In realtà, penso che sia molto una questione d’immagine del giocatore-tipo. I francesi sono quasi tutti di carnagione scura e non è un caso che siano tutti ben inseriti, perché in qualche modo il giocatore afroamericano, anche per caratteri genetici, è il prototipo del cestista NBA. Inizialmente, eravamo visti con distacco, volevano insegnarci la pallacanestro. Ricordo il McDonald’s Open con la Scavolini Pesaro che fece una gran bella figura con i Knicks (nel 1990, finì 115-119 d.t.s. per gli americani, ndr). Nei tempi più recenti, da quando Bargnani si è imposto come prima scelta assoluta al draft, hanno cambiato modo di relazionarsi a noi: adesso ci guardano con curiosità. Da lì, il percorso è stato in discesa. Belinelli ha raccolto successi, come squadra ma anche come singolo quando ha vinto la gara del tiro da tre, mentre Gallinari sta prendendo in mano i Nuggets. E ora c’è anche Gigi. Quattro italiani in NBA li merita il nostro basket.
Già, sono i nostri “Fantastici 4”. Quelli che dovranno guidare la Nazionale al prossimo Europeo.
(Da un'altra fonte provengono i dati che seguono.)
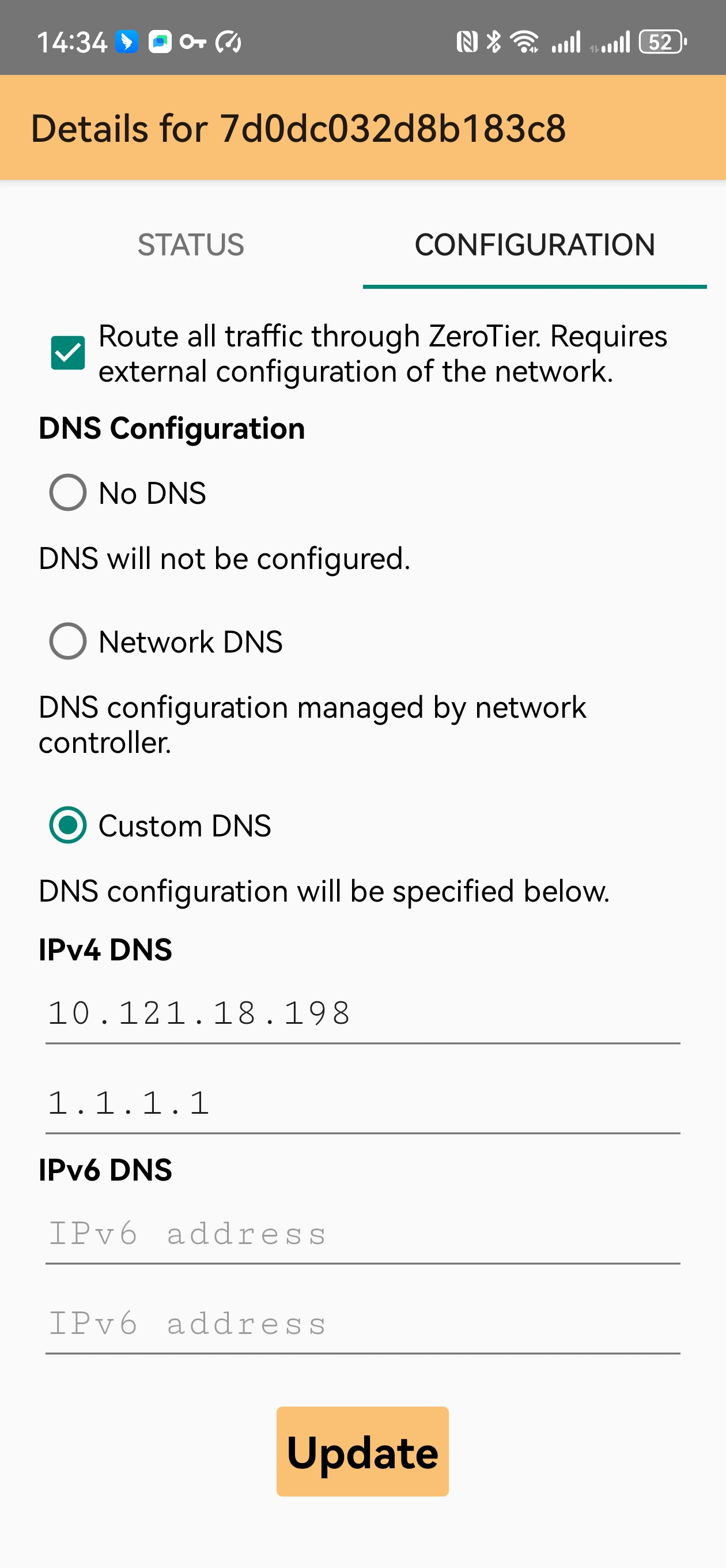Choose the Network DNS radio option
The width and height of the screenshot is (726, 1568).
(67, 641)
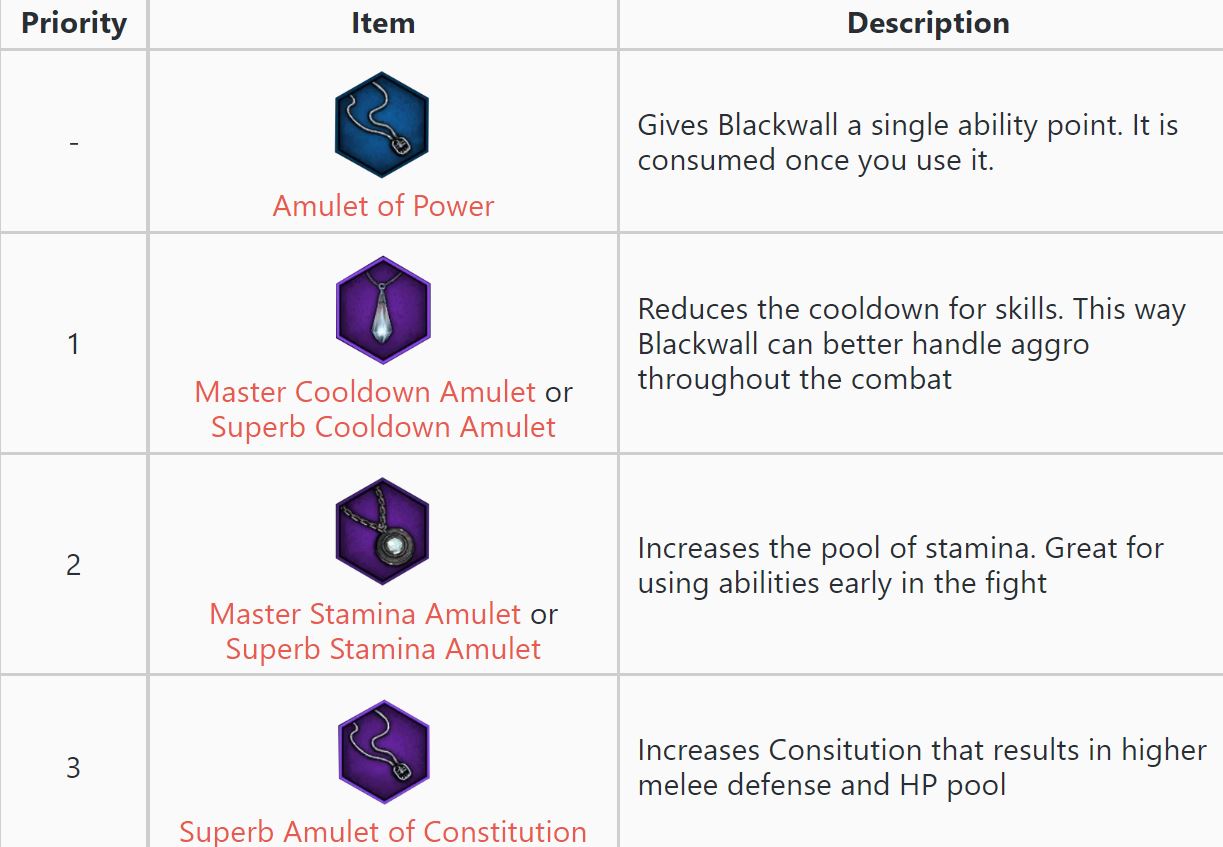Viewport: 1223px width, 847px height.
Task: Open the Amulet of Power link
Action: 383,206
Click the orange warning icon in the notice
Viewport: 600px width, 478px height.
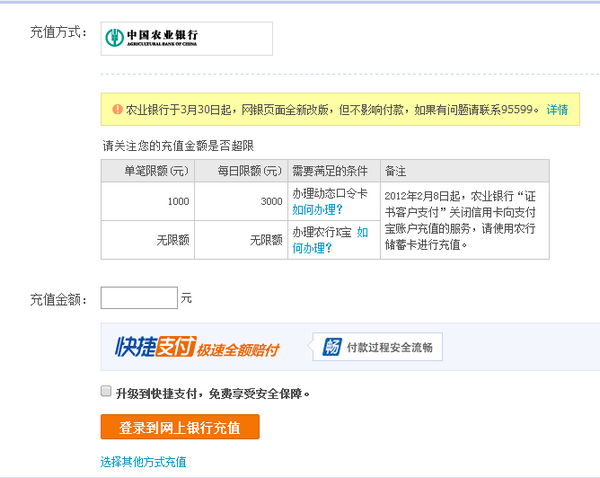[x=118, y=110]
Ovviamente, il loro apporto sarà determinante e differente rispetto al resto della squadra. Dopotutto, non è un caso se sono stati selezionati per giocare in America. Ma il loro compito va oltre le giocate sul parquet. Devono usare la loro esperienza per essere una guida per gli altri e trovare la coesione necessaria per essere competitivi. Pronostici non ne voglio fare, perché non ne vedo l’utilità, vista la facilità con cui vengono ribaltati. Però, c’è da dire che Pianigiani sta facendo un grande lavoro e i risultati si vedranno a breve. Chissà che non sia proprio l’Europeo l’occasione per tornare ai fasti di un tempo.
Kobe Bryant ha detto che gli europei in un prossimo futuro colonizzeranno l’NBA, perché i giovani americani vengono preparati più sull’aspetto atletico che su quello tecnico del gioco. Lei ne ha visti tanti di giocatori giovani, europei e americani appena usciti dai college. Vede dei riscontri in questa affermazione?
In America i giovani sono molto più esplosivi, ma giocatori tecnici non mancano di certo. L’affermazione di Kobe è forte, anche perché lui è un’icona di questo sport. Spero che queste parole siano state ascoltate da chi di dovere, così che allenatori europei, specialmente gli italiani, possano dare un contributo più significativo nell’NBA, magari partendo anche dal basket universitario. Un processo che tutto sommato è già iniziato e che prosegue alla grande, con il nostro Ettore (Messina, ndr) sulla panchina degli Spurs e con vecchie conoscenze della Serie A come Larranaga a Boston e Penberthy a Minnesota.